### Work to complete
Consider the data that follows and state how many lines contain the string "computer", using the number alone.

### Provided records

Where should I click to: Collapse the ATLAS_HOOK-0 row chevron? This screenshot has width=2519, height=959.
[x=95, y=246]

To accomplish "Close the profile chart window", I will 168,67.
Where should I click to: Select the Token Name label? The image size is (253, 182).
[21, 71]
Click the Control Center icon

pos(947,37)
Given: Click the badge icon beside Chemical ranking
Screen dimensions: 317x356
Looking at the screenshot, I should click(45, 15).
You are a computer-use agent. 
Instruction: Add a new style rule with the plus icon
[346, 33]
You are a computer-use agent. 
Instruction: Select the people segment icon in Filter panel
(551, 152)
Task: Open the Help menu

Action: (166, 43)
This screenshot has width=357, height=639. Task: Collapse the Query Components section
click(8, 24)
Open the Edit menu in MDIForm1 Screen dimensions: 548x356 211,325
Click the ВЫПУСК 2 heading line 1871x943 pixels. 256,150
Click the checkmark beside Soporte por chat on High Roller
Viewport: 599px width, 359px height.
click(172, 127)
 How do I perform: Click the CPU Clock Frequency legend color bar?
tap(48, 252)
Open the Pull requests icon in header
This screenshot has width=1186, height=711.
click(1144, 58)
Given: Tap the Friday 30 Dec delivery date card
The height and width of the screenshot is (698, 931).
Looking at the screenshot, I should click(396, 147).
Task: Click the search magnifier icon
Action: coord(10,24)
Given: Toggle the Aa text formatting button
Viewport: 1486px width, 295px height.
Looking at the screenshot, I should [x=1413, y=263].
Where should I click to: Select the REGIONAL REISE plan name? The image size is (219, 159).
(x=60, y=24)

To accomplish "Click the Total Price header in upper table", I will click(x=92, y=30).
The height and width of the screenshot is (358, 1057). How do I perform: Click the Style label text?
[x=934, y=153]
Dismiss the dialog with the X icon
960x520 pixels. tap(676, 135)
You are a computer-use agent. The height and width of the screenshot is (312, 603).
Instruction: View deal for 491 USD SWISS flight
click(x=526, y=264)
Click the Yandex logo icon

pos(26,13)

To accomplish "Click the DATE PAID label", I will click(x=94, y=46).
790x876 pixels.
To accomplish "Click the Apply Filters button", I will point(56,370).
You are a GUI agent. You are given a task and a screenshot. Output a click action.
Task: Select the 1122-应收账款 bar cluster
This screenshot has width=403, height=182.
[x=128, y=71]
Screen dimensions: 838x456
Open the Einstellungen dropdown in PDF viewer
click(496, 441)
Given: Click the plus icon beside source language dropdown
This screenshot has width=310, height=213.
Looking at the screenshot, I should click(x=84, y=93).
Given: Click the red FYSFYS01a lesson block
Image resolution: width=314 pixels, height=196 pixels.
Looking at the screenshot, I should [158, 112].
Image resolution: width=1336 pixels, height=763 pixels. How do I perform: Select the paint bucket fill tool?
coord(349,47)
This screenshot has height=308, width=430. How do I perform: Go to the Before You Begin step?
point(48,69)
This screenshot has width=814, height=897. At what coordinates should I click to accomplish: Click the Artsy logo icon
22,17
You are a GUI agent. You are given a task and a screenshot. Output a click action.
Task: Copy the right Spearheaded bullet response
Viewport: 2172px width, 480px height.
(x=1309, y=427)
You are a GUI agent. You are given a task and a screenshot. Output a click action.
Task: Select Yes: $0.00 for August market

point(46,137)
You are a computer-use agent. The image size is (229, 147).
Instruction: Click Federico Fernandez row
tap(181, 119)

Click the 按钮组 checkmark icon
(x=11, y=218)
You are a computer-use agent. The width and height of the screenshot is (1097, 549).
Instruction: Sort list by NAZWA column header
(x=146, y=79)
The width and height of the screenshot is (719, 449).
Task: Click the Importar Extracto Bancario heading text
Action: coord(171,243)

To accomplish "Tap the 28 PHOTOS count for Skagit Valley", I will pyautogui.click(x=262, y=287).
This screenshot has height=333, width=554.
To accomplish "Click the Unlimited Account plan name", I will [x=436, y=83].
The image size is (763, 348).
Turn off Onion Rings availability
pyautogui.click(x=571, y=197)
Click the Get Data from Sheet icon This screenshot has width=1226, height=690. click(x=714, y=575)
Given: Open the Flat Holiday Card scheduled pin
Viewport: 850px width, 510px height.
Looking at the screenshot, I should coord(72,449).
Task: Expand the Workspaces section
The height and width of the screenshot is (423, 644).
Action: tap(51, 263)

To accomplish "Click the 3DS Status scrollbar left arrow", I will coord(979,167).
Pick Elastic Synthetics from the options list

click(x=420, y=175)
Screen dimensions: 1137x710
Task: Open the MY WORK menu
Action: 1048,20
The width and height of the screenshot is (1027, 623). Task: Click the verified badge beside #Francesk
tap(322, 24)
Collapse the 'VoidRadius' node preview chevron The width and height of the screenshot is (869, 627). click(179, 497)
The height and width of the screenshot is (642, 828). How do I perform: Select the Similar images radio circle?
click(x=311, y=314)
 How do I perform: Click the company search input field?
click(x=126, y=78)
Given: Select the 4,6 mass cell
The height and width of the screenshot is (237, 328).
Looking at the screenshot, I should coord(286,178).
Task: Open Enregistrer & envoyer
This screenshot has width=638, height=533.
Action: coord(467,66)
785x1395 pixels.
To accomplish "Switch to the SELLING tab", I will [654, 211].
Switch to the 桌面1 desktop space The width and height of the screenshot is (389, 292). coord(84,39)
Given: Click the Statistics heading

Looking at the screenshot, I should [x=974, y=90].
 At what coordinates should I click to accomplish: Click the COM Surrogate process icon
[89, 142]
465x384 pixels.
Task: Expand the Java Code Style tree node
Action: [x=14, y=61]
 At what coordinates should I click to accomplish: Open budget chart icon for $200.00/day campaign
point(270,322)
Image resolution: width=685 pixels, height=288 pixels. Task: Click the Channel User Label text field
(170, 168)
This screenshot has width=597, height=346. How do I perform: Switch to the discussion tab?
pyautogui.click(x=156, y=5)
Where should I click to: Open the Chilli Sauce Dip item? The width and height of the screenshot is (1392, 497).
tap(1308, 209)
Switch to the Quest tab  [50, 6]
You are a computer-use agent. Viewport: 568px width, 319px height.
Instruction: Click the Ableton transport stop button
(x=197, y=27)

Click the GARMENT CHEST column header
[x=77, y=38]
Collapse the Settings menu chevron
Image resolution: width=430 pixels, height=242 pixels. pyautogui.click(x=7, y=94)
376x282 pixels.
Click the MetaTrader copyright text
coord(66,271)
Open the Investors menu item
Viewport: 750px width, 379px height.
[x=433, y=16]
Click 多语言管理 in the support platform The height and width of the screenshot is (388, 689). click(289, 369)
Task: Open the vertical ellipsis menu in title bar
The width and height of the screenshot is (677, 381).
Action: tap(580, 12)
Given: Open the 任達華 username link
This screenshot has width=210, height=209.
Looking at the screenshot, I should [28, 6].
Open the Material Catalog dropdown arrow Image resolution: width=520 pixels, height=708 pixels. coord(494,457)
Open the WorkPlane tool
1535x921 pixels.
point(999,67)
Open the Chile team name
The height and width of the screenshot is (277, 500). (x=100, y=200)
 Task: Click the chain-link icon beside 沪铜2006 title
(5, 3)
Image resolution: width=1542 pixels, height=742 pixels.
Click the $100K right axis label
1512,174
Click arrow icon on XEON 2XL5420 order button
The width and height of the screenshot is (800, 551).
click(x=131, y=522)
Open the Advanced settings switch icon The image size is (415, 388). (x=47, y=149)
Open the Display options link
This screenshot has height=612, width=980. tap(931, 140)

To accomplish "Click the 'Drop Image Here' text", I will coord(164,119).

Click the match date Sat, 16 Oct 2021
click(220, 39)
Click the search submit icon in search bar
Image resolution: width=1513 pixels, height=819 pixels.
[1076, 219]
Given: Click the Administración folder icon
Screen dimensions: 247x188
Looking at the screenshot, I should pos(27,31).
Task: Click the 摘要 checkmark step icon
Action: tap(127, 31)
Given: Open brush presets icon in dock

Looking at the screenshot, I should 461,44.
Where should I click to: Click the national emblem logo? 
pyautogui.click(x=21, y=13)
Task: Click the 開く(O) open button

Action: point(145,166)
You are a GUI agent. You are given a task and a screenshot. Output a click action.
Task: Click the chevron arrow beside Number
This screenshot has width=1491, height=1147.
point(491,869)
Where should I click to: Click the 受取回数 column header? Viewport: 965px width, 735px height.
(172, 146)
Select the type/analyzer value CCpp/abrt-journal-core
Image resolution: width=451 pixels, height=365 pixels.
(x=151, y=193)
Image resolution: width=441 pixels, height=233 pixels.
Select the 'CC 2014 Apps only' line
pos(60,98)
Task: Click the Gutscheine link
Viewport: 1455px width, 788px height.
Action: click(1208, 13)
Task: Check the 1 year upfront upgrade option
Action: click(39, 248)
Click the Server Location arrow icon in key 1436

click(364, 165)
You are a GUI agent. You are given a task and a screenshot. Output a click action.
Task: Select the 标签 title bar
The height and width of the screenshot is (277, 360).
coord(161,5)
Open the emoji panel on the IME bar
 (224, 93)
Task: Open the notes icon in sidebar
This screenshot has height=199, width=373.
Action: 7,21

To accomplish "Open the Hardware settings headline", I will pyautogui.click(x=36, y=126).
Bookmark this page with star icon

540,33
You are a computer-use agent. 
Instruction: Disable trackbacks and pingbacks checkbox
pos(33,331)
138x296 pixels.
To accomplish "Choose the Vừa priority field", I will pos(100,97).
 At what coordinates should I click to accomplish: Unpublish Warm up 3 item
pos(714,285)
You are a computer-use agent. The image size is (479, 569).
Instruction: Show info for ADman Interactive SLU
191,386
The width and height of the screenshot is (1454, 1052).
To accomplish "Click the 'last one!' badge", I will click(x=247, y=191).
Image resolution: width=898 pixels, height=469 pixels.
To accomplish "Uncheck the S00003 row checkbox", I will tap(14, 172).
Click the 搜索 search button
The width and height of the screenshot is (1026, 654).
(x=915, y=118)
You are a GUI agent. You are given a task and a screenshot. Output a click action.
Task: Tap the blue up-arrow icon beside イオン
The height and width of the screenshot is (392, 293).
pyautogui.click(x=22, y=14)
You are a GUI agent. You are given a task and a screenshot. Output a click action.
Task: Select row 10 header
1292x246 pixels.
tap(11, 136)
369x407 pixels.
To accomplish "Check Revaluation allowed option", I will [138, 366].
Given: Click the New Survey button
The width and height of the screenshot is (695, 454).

### Solution to the problem
8